I watched a YouTube video a while back on just like where the funding is coming from these groups that put out this type of messaging where they're really getting their funding from. They have always been well-funded.

I saw a conversation that you had with Frank Schaeffer the other day. And that's interesting. I would love to talk to him eventually because at ORU, Oral Roberts University in Tulsa, we had to view his father's films for our humanities courses.

We had four years of humanities, and every year, we would watch his father in those short pants and those grainy, crackly films, how should we then live? So, I'm very, very familiar with Francis Schaeffer. But he mentioned that his father's films had been funded by the DeVos family, I think.

And so, there has always been this sort of deep pocketed funding of these movements. And there are billionaires who are funding a lot of this stuff now. The Ben Shapiro organization is being funded by billionaires, it’s all of it is being funded by billionaires.

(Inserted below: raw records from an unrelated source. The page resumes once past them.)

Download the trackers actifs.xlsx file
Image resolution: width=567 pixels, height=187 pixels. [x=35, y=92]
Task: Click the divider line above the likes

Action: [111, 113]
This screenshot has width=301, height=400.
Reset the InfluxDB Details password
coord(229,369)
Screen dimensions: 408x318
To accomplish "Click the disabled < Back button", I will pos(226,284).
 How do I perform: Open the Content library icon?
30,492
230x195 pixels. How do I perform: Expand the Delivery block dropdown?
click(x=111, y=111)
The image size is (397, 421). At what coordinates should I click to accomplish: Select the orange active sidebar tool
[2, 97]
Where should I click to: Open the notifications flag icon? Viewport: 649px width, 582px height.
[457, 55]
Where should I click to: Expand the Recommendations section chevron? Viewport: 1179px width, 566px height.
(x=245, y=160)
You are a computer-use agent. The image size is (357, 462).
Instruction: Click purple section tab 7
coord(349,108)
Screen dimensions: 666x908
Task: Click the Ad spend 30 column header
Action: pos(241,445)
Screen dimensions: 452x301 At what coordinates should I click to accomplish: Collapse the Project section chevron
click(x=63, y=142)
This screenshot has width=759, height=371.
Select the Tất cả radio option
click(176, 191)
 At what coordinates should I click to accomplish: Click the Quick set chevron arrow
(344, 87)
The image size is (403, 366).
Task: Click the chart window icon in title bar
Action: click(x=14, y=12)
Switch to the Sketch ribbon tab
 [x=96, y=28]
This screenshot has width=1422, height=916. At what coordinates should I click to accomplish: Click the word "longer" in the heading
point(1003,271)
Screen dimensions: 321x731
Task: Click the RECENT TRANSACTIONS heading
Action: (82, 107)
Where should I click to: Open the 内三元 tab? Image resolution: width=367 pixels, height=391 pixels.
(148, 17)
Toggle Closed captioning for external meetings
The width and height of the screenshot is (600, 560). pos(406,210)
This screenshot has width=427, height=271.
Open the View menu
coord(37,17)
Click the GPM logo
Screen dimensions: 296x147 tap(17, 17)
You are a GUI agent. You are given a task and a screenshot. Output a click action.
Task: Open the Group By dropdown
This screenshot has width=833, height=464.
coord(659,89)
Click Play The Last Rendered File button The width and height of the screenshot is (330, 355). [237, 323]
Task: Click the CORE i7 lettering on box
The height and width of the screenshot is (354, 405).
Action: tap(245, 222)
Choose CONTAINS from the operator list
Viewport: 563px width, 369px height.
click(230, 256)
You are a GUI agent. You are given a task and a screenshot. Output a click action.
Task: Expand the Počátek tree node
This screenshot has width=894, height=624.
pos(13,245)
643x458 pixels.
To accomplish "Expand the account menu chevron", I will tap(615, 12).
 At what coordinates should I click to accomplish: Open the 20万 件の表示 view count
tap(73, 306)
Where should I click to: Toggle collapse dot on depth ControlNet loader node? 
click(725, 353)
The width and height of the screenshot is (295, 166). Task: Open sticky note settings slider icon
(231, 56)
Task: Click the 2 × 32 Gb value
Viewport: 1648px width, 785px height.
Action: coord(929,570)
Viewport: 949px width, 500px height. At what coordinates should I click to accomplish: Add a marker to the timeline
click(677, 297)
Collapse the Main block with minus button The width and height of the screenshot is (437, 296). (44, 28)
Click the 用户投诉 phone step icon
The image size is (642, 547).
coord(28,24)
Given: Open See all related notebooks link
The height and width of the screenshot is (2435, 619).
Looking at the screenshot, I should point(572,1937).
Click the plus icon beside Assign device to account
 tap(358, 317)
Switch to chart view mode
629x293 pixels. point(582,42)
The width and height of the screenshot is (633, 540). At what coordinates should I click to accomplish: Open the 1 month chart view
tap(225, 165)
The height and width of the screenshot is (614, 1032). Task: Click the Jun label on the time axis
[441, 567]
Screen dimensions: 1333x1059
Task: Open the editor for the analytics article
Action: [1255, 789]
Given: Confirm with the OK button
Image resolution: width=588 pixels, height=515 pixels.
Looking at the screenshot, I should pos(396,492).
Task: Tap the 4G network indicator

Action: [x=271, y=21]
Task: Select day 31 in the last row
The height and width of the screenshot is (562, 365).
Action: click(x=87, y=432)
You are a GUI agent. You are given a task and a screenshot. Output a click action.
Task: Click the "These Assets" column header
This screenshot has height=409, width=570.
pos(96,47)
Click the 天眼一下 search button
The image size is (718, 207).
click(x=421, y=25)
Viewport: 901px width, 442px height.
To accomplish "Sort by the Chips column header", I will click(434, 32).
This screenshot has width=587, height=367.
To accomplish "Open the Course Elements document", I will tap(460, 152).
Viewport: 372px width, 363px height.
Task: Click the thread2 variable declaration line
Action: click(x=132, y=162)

Why do you think that they have been so successful in attracting these moneyed folks to their movement? Because I don't think a lot of these — maybe some of them are truly religious or spiritual people, but a lot of them, I would imagine, are not.

Katherine Stewart:

Well, again, it's pointing to those policies that benefit the accumulation of great wealth. I mean, a lot of the religious right funders, I'm thinking about the DeVos Prince family juggernaut, I'm thinking about the Sky Foundation State Policy Network.

They're not just funding like religious right initiatives. They're also funding organizations like the Freedom Foundation, which seeks to, they're promoting what they call right to work laws. They're union busting.

So, it's amazing. Like the religious right is claiming to defend the American family, but they're driving support for politicians and policies that are actually making it much harder for so many families to succeed.

Dara Starr Tucker:

Absolutely. It's one of those ways that you get people to vote against their own self-interest.

I mean, it kind of occurs to me when you talk about the money, where the money comes from, that everyone wants to be a part of a winning team. Everyone wants to be a part of something that is succeeding and that is thriving.

Do you feel that the money and the funding have maybe been a bit of a catalyst for the success of the movement in and of itself? The excitement, the fervor around the movement? Is the money the motivator?

Katherine Stewart:

Absolutely. It's so funny. I mean, money can do a lot. It can give you professional training. It can make everything look nice. It can come up with really great marketing.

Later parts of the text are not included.